As a seventh-grader, McHail was often sick and fatigued. But it wasn’t until her freshman year of high school when she was diagnosed with inappropriate sinus tachycardia – a heart condition in which an individual’s resting heart rate is abnormally high, usually greater than 100 beats per minute. Her heart rate increases rapidly with minimal exertion, and she also experiences symptoms of palpitations, fatigue, and exercise intolerance.

“I was really into volleyball in junior high and wanted to do track and cross country in high school,” she said.

But instead of sitting by thinking of what she could not do, she turned her diagnosis into an opportunity to try new things. In doing so, there is little she did not experience during her years at Kootenai High School.

She is involved in Business Professionals of America and at a recent competition in Anaheim, Calif., McHail placed in the top 10 nationwide in the category of financial math and analysis. And it wasn’t the first time she made it to the national competition; she also traveled to New York during her freshman year. Participating in Business Professionals of America means that she must spend a lot of time studying as many of the competitions involve taking tests.

McHail has also been involved in drama since the sixth grade and has performed in at least two plays a year since that time. The most recent production was “Beauty and the Beast” where she had the female lead.

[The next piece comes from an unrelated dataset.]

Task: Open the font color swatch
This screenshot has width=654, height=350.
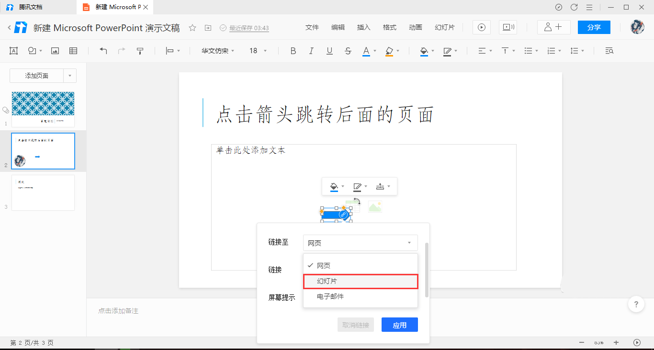Action: click(x=366, y=50)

“I love to sing,” said McHail, who prefers to perform the older, classical music.

Being a role model for others has been an important theme in her life. She has been a member of Idaho Drug Free Youth throughout high school and has served as a mentor in the PEAK Program – Peers Encouraging Abstinent Kids – for three years. She also is active in her church youth group volunteering and going on retreats with other student members of her church.

As student body president and valedictorian of her 26-member graduating class, McHail says she has enjoyed attending a smaller school. But that will soon end as she prepares to enroll at the University of Idaho in the fall. Her brother already attends UI and she plans to join him there and study business.

She is interested in running her own company one day and says she would like to start a nonprofit charity.

“I want do something along the lines of social work and perhaps run a Catholic charity.”

With her heart condition, McHail says it feels like she is running all the time and it is only when she sleeps that her heart rate fall below 100 beats per minute. She typically misses twice as much school as the average student, which has caused her concern at times about falling behind in her school work.

“I have to be careful. I have a heart monitor so I can constantly look to see what my heart rate is,” she said, adding that her classmates are very supportive. “I’m like everyone’s little sister.”

And while her heart condition is a part of who she is, McHail says it has been important to her to still remain active in her school and her community.

“It (her heart condition) affects you but it does not define you,” she said, encouraging others to not let obstacles defeat them. “Don’t ever give up on any of your dreams.”